Anti-social distancing and anti-stay-at-home order rallies are cropping up across the country, reminiscent of the early days of the Tea Party, when well-funded right-leaning groups lit a fire under an already outraged Republican base and helped ignite a political movement.

In fact, Adam Brandon, president of FreedomWorks, a right-leaning advocacy group that helped support the Tea Party movement back in 2009, said in an interview that “this has the same DNA [as] the Tea Party movement.”

The events — some, like in Michigan, featuring thousands of attendees — are organized largely by conservative groups calling state-based measures too draconian. Some of the groups have posted links and images on Facebook that downplay the seriousness of the virus. And other leaders have advocated against following guidelines from the Centers for Disease Control and Prevention, like a ban on big gatherings and the recommendation to wearing face masks in certain public settings (because wearing them would be “counterproductive”). Some of the protests have taken on the feel of 2016 Trump campaign rallies, with participants wearing Make America Great Again hats and waving flags emblazoned with the president’s face.

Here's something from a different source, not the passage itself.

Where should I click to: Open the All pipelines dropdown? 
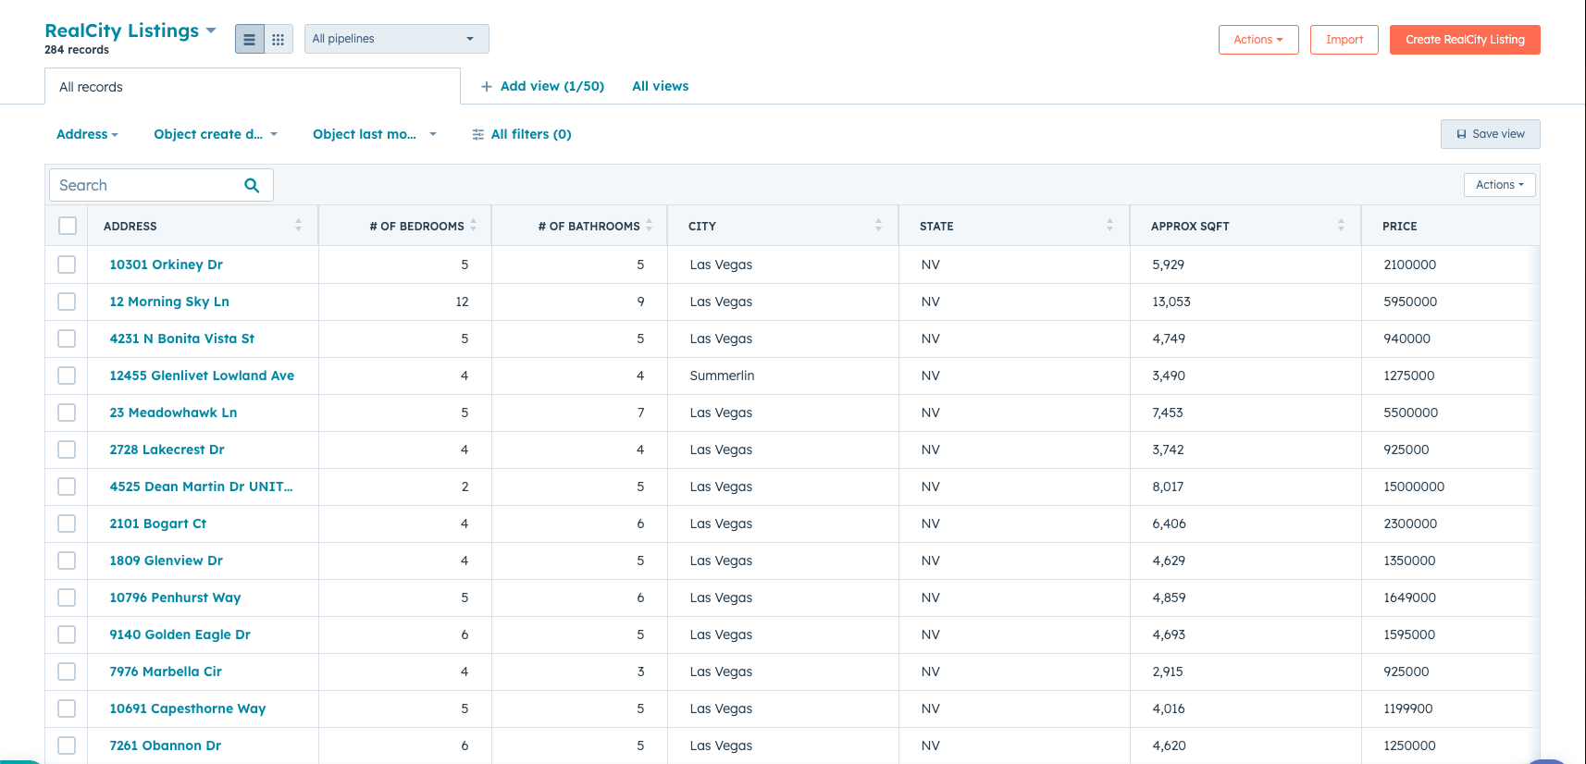tap(396, 39)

And Fox News is helping to get the word out about the protests, even promoting the protests on air. President Donald Trump spent part of Friday tweeting about them, just minutes after a protest segment aired on Fox News’s America’s Newsroom.

The displays are tapping into Trump’s main message on the coronavirus pandemic: Governors are to blame for the crisis, not him. As the president ratchets up his reelection efforts, his argument is an effort to simultaneously put the brunt of responsibility for the coronavirus catastrophe on the shoulders of his political opponents while maintaining that he holds “total authority” over the pandemic and the states facing it.

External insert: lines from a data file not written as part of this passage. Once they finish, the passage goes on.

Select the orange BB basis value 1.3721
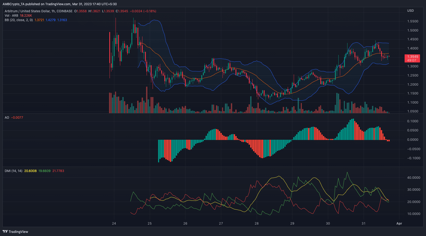The image size is (426, 236). click(x=39, y=20)
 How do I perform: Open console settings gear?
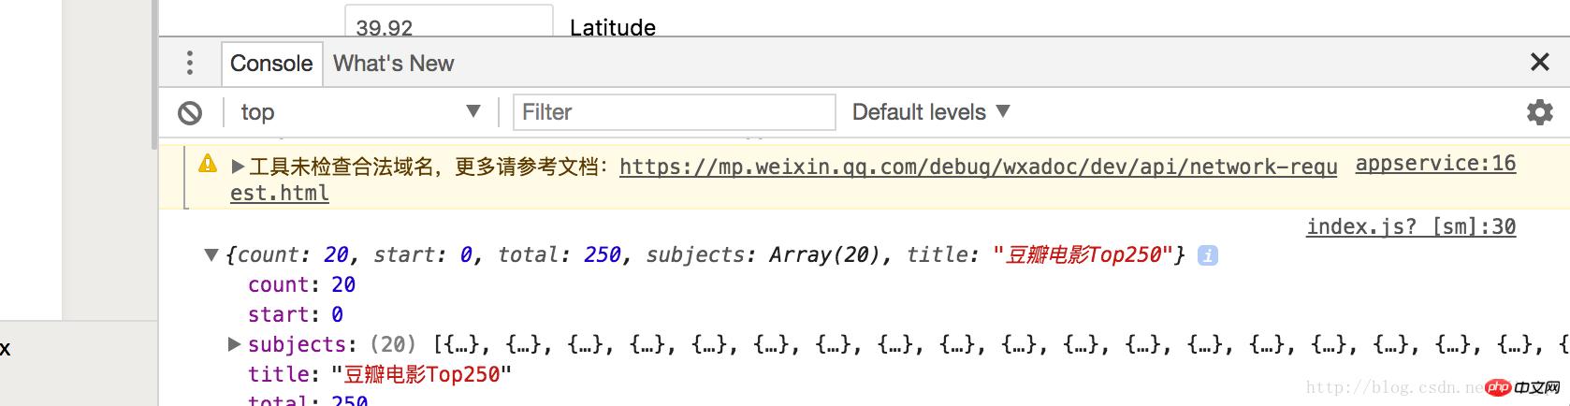point(1539,112)
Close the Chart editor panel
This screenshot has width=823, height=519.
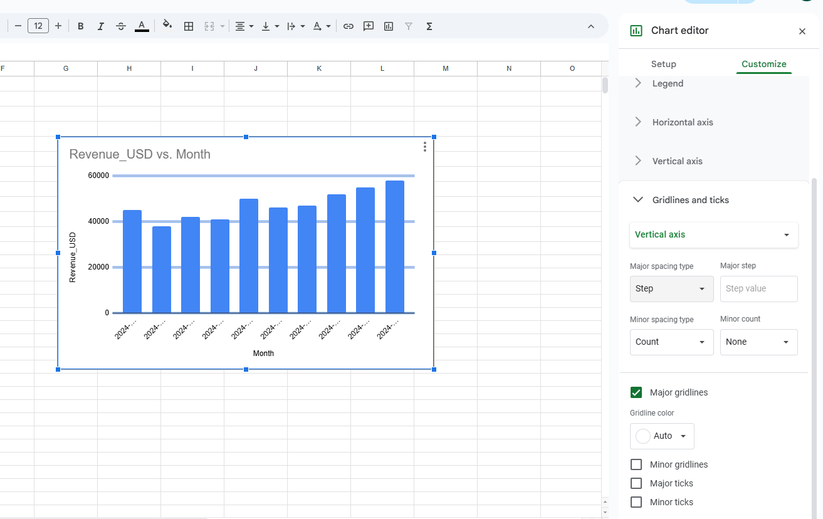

It’s an argument that resonates best in rural, redder parts of the country, which have not yet been hit as hard by the pandemic as blue, urban areas. Trump himself has said, “We’ll be opening some states much sooner than others,” despite pushback from legislators and business leaders alike about the current lack of mass testing.

And it’s a message of division, designed to pit Republican-voting areas of states against their Democratic-voting neighbors, even rural Republicans against urban Republicans. All this is to activate white rural voters who supported Trump in 2016 and who he’ll need again in 2020.